--- Required work ---
For the word "with", count the lines in the records below that include it and give only that number.

Segment Start: Exercise data

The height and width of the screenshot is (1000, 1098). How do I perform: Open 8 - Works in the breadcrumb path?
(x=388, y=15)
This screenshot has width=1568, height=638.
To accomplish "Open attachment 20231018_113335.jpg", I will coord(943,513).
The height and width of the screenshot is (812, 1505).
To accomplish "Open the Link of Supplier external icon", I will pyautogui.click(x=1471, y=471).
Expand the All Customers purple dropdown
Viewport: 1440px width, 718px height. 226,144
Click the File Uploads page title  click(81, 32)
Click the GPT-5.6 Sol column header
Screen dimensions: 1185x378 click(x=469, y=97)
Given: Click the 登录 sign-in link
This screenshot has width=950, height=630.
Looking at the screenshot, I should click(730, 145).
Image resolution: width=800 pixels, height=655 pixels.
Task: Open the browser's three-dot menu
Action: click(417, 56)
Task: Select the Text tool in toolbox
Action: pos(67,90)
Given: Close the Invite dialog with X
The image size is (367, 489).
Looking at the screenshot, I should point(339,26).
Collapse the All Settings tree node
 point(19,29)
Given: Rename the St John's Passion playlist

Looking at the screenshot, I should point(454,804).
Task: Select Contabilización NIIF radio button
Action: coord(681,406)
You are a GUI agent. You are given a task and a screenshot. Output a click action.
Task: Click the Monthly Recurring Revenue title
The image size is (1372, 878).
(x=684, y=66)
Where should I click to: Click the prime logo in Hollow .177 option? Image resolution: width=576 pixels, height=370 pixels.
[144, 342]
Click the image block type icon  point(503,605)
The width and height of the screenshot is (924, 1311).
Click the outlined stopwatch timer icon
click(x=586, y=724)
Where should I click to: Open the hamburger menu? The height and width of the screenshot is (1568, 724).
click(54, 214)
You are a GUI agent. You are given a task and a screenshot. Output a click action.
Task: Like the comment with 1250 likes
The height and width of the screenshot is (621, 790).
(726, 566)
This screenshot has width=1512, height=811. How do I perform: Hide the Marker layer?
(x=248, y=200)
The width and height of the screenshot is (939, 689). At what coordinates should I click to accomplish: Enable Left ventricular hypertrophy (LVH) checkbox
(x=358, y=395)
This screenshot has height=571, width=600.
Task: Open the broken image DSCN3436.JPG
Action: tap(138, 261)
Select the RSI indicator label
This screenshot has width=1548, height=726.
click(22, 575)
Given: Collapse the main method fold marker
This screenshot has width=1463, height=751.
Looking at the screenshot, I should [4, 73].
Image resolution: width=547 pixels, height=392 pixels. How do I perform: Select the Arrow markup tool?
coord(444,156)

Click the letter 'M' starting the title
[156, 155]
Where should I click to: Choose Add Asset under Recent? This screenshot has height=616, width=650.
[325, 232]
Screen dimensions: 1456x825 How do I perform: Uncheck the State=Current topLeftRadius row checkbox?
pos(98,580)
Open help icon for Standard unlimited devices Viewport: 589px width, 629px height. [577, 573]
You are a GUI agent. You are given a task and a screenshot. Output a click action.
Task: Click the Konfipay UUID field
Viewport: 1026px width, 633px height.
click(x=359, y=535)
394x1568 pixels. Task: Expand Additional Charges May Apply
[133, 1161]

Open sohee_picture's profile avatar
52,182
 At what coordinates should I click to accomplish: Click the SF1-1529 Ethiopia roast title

Segment End: Exercise data

--- Written reply ---
2